Pointing rows for text and elements:
#####
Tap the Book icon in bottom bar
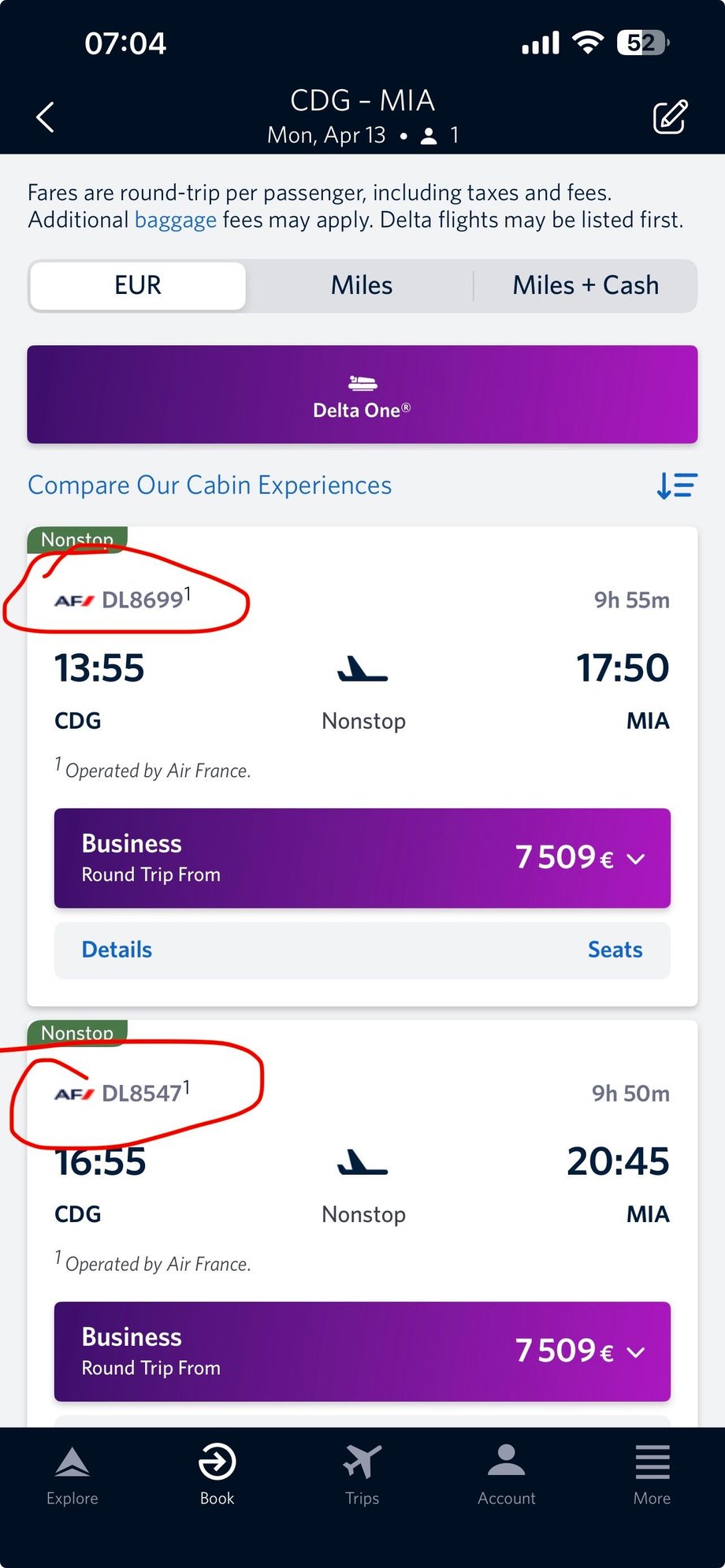(217, 1462)
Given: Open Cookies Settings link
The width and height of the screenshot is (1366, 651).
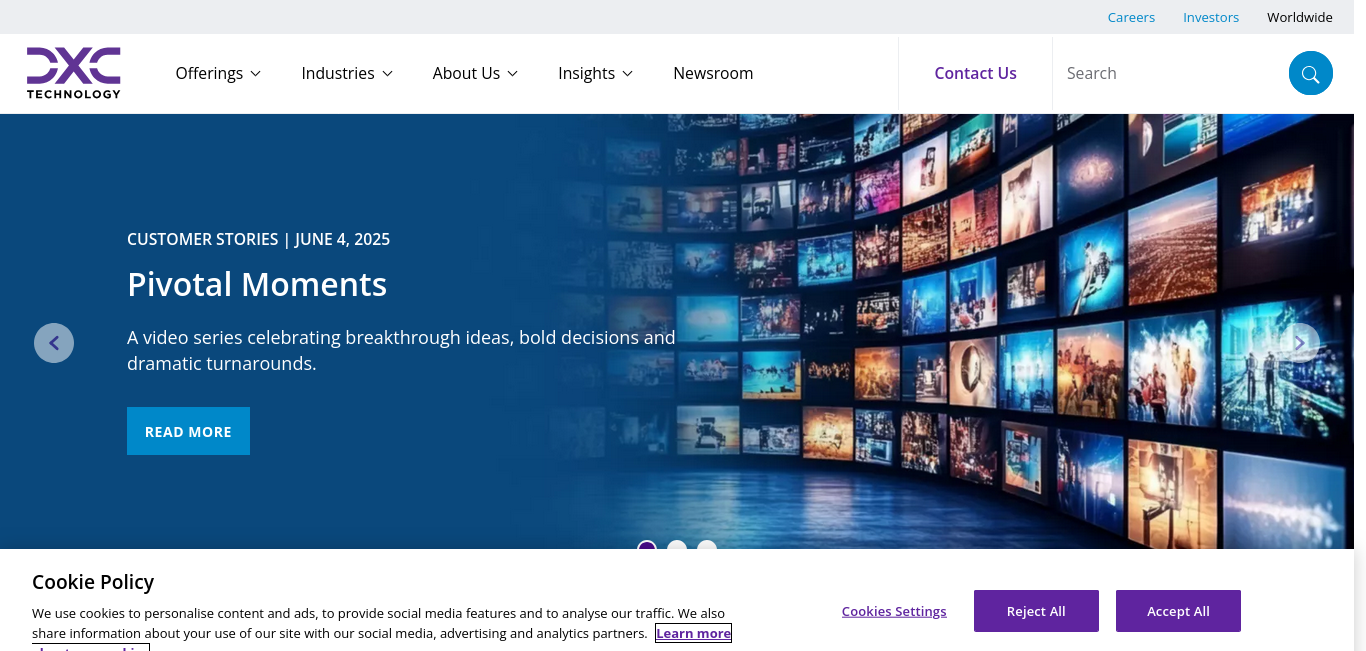Looking at the screenshot, I should [x=894, y=611].
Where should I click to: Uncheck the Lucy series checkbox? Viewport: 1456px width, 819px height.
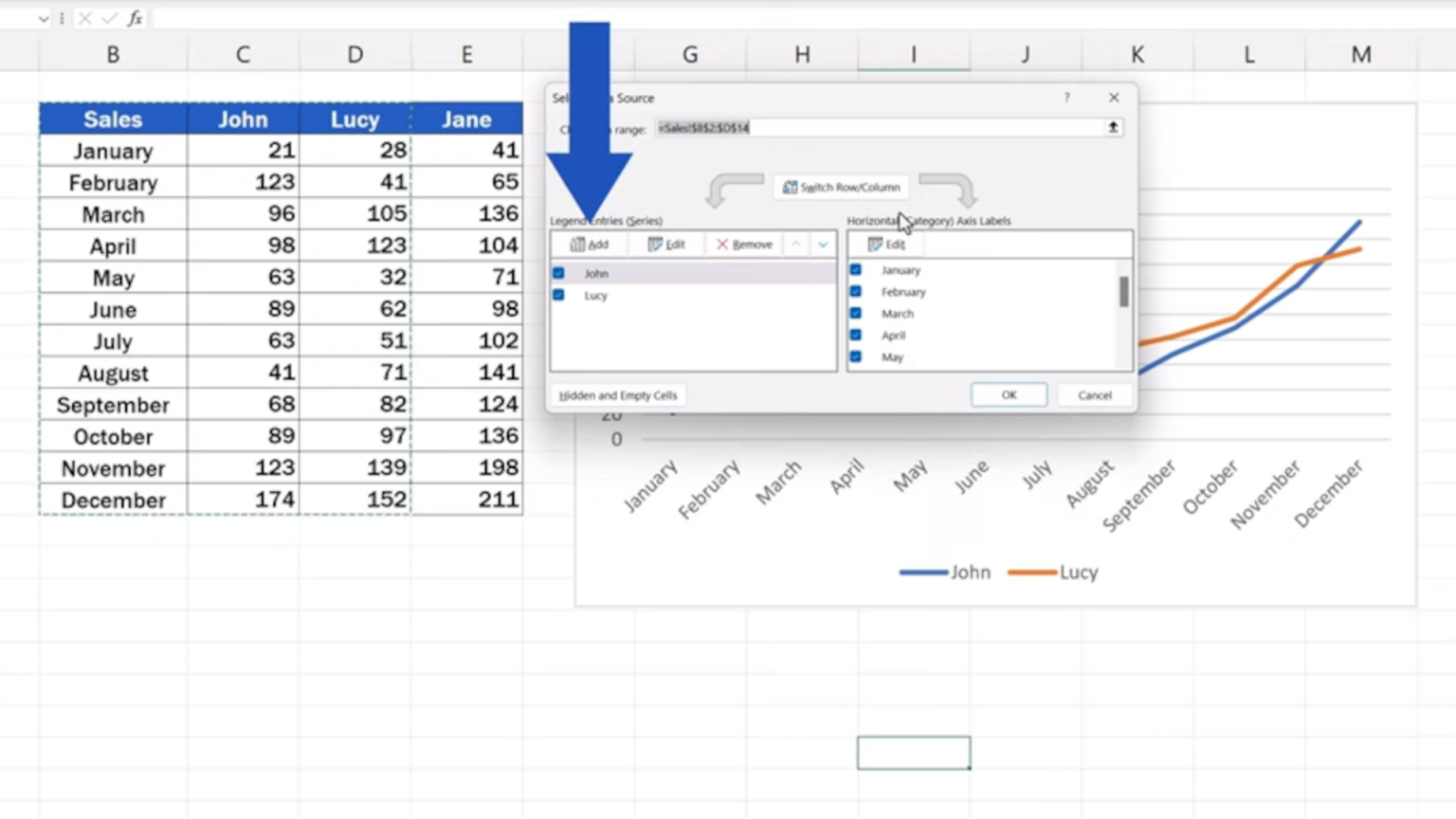(x=559, y=295)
#####
GOAL:
Rewrite all the rows above, replacing "Tap" with "Press" and keeping everything else the same. Omit the pictures.

TASK OUTPUT:
Press the Book icon in bottom bar
(217, 1462)
Given: Open Cookies Settings link
The width and height of the screenshot is (1366, 651).
Looking at the screenshot, I should [x=894, y=611].
Where should I click to: Uncheck the Lucy series checkbox? Viewport: 1456px width, 819px height.
(x=559, y=295)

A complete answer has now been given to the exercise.